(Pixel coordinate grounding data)
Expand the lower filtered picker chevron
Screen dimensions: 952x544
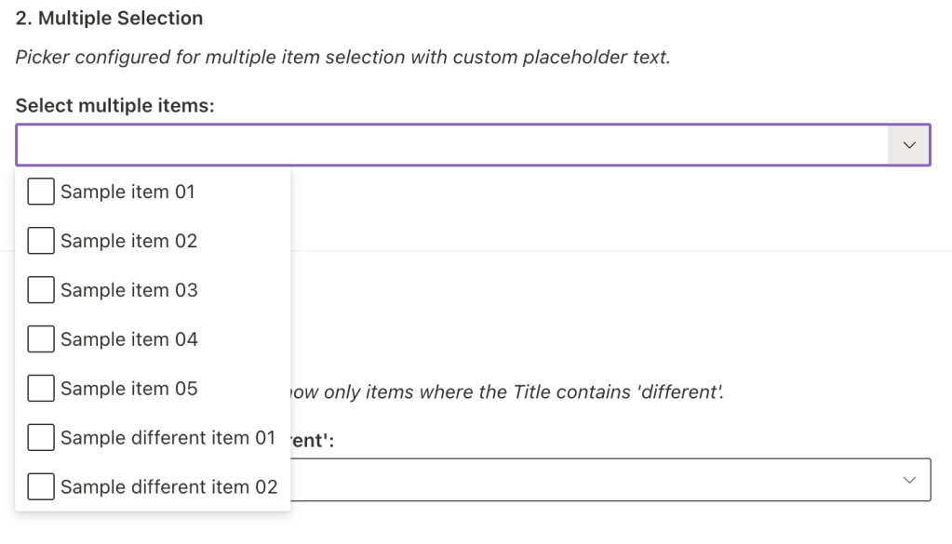click(x=909, y=480)
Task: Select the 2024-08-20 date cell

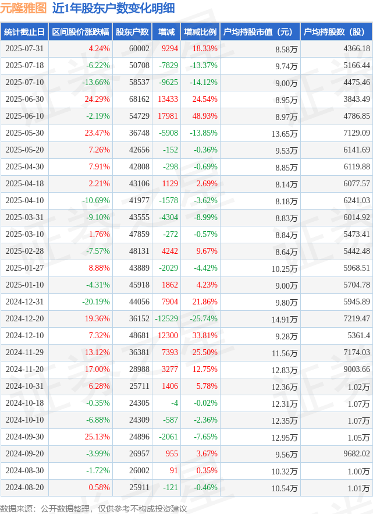Action: (24, 487)
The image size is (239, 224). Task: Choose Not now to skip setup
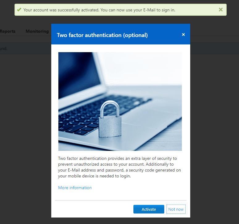pos(176,209)
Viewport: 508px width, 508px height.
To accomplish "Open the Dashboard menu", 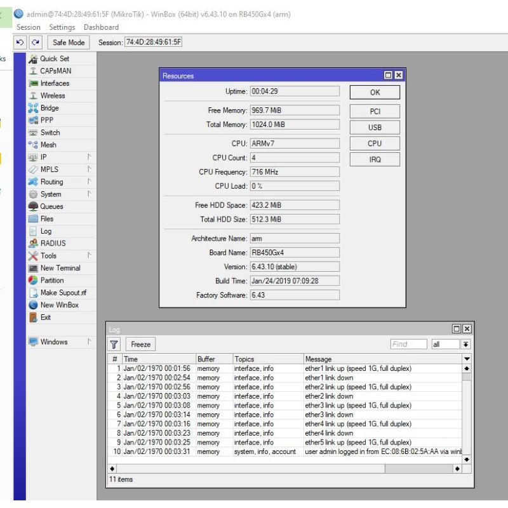I will [101, 27].
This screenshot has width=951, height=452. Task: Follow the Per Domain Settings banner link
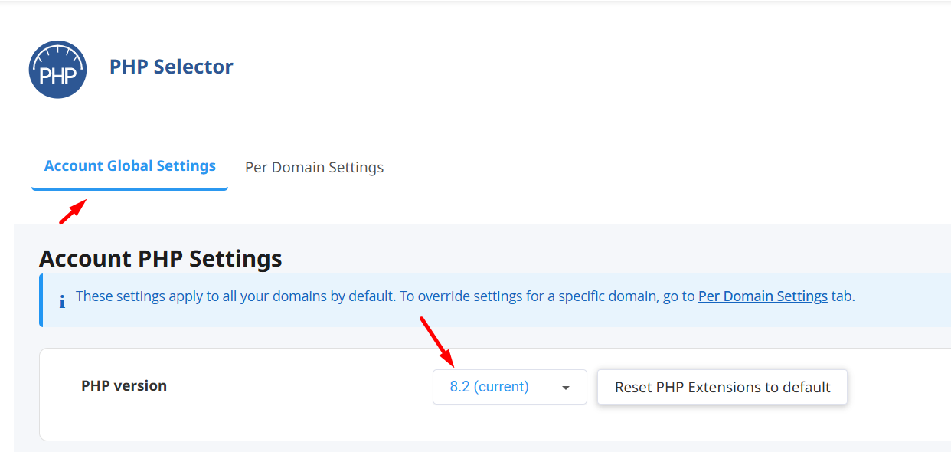coord(762,296)
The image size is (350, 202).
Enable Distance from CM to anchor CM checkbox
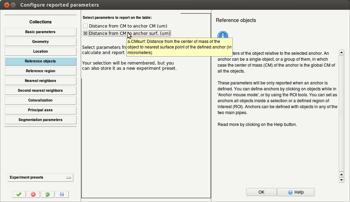86,26
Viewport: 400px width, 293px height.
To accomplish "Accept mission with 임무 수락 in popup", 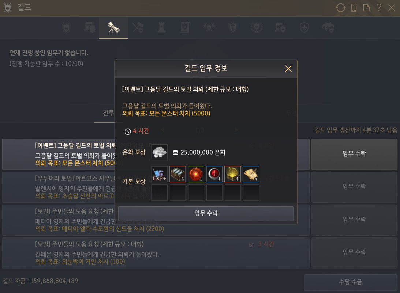I will pos(206,213).
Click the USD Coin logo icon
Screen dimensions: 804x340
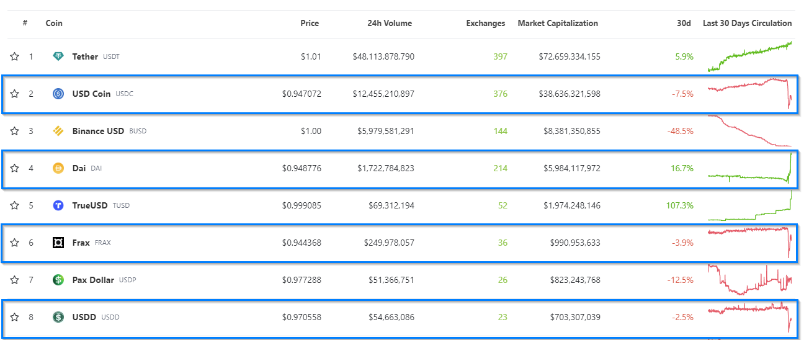(58, 94)
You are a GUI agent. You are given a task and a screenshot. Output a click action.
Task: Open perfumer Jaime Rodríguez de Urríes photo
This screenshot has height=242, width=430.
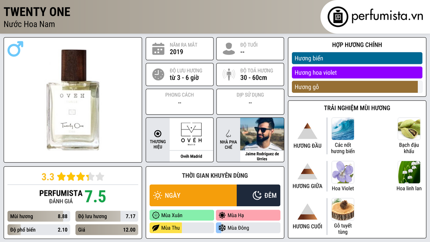point(262,134)
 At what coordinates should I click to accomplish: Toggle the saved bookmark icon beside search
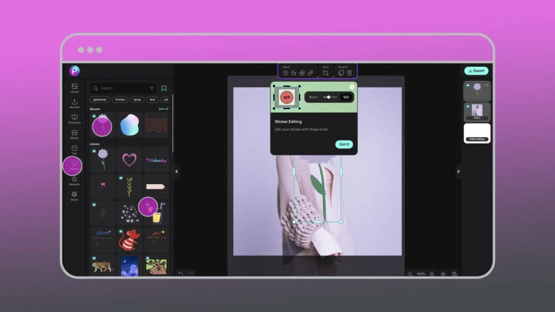(164, 88)
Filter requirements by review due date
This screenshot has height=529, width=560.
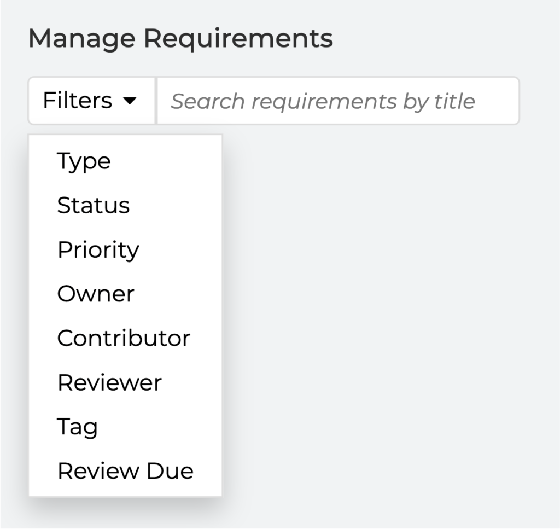tap(125, 471)
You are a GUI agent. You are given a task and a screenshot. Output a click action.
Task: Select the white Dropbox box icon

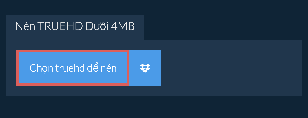[145, 68]
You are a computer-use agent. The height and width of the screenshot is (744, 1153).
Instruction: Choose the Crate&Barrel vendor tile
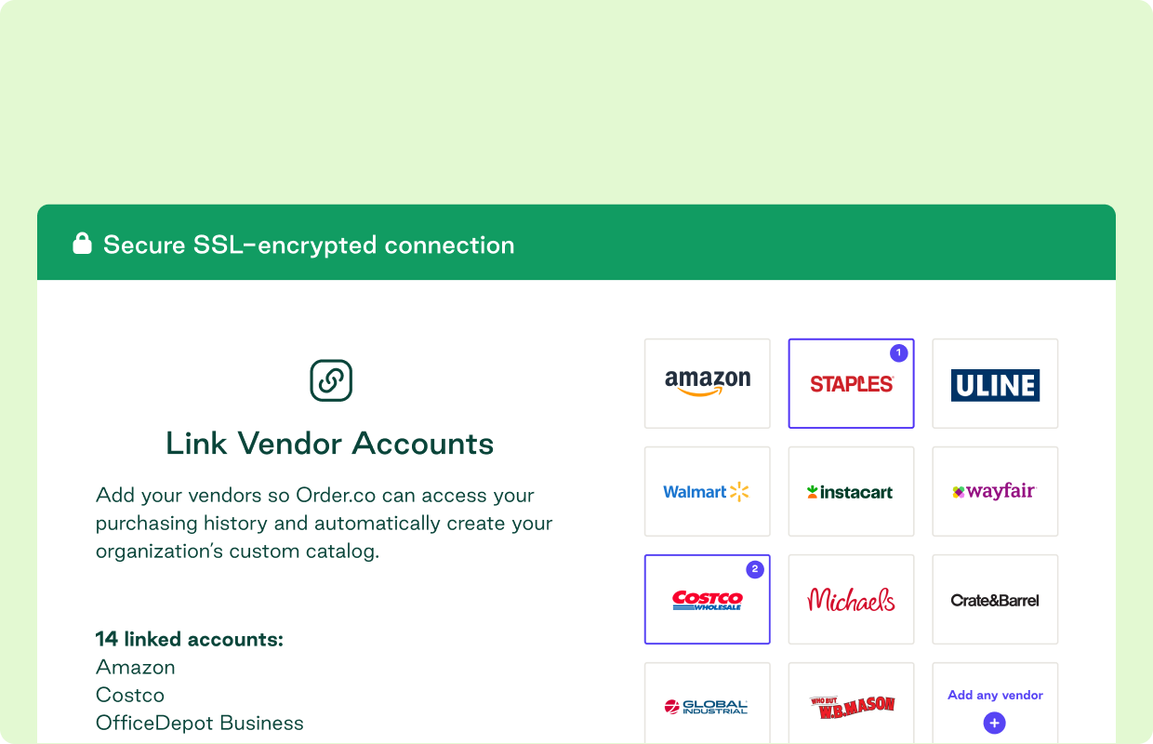[996, 599]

> [Exercise] In your reply, please set down exactly the lines from the one containing "You are a computer-use" through the end of the records, with the pictures left out.

> [The answer]
You are a computer-use agent. The height and width of the screenshot is (744, 1153).
Instruction: Choose the Crate&Barrel vendor tile
[996, 599]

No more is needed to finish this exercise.